MCINTYRE: That’s exactly right. Today we provide the material as a protective packaging solution, so for heavy objects such as furniture, like tabletops or bookshelves, as well as electronics and home appliances. Any of those custom-made parts that you see fit around a computer monitor for example. So, now, when you get your monitor in the mail you can just pull of the end caps, that were previously made of foam, now they are made out of mushrooms and agricultural waste, and you can throw them right in your backyard, and they’re going to be 100 percent home compostable in just 30 days.
GELLERMAN: So, if I got a TV set, and your packaging was around it, I would just throw it around in the compost pile?
MCINTYRE: That’s right! The best way to dispose of our material is to break it up into some smaller pieces and you can throw it right in your backyard. It serves as a nice active soil amendment actually because it helps aerate the soil and it provides some nutrition to the soil. But the material is also anaerobically compostable, so if it ends up in your municipal landfill, it is of no burden to the environment, it will just passively break down but it takes a little bit more time.
GELLERMAN: Will it sprout mushrooms?
MCINTYRE: Oh, that’s a very good question and the answer is no. So after our growth process we inactivate or basically kill it off. And to do that we dry it out using some standard baking processes. Because if you were to come into our manufacturing facility today what you would see is racks upon racks of these growing materials. It’s not a traditional manufacturing facility, we’re really closer to a vertical farm.
GELLERMAN: What does your factory smell like?
MCINTYRE: If you would come into our factory today, what you would smell is fairly similar to a mushroom farm. Some of our fungi species that we work with have a very sweet smell, and others really have a very woody smell, like you described earlier. So, our material sort of smells like the cross between a bakery, or a bread factory, and a woodmill.
GELLERMAN: So I’ve got another sample you sent and this one is hard though - it’s got one side hard…
[KNOCKS ON HARD SIDE OF MATERIAL]
GELLERMAN: What would you use this for?
MCINTYRE: So, we’ve been developing a construction material over the last few years. And what’s interesting about this material is not only it is comparable in insulation characteristics to foam, but it’s inherently fire retardant to the point that if you were to hit our material with a blow torch, it won’t burn.
GELLERMAN: So you could use this to insulate your house.

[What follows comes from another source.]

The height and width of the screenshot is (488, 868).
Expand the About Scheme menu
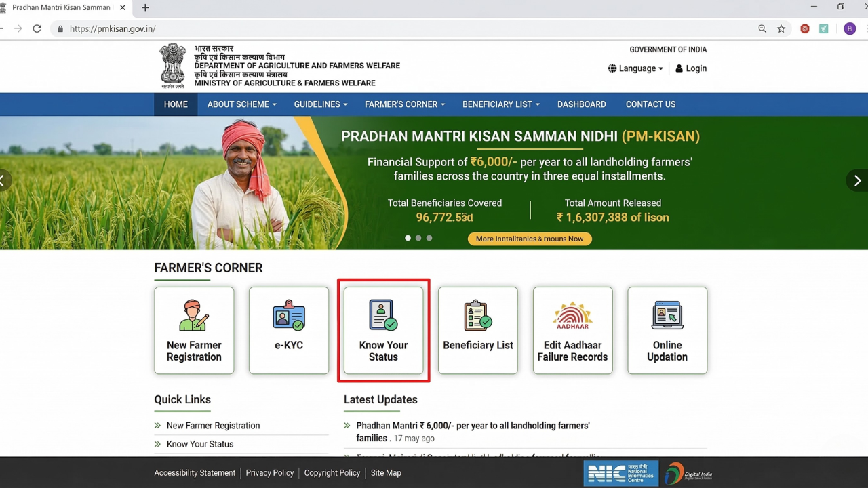pos(241,104)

MCINTYRE: That’s correct, and we’ve actually insulated a number of houses as well as a some commercial applications in the American Northeast.
GELLERMAN: Could you make blocks of this stuff and actually do construction with it?
MCINTYRE: Yeah, so construction materials are one of the avenues that we’re pursuing today. So it’s installed in places in New York as well as in Vermont. And some of the other interesting things that we’re working with is, things such as replacements for engineered wood, like the cores that are found in your tabletops. We’re also developing materials for the automotive market, so the same performance characteristics that we’re getting out of the protective packaging, where it’s absorbing and dissipating energy, we’re applying those same materials to door panels and bumpers.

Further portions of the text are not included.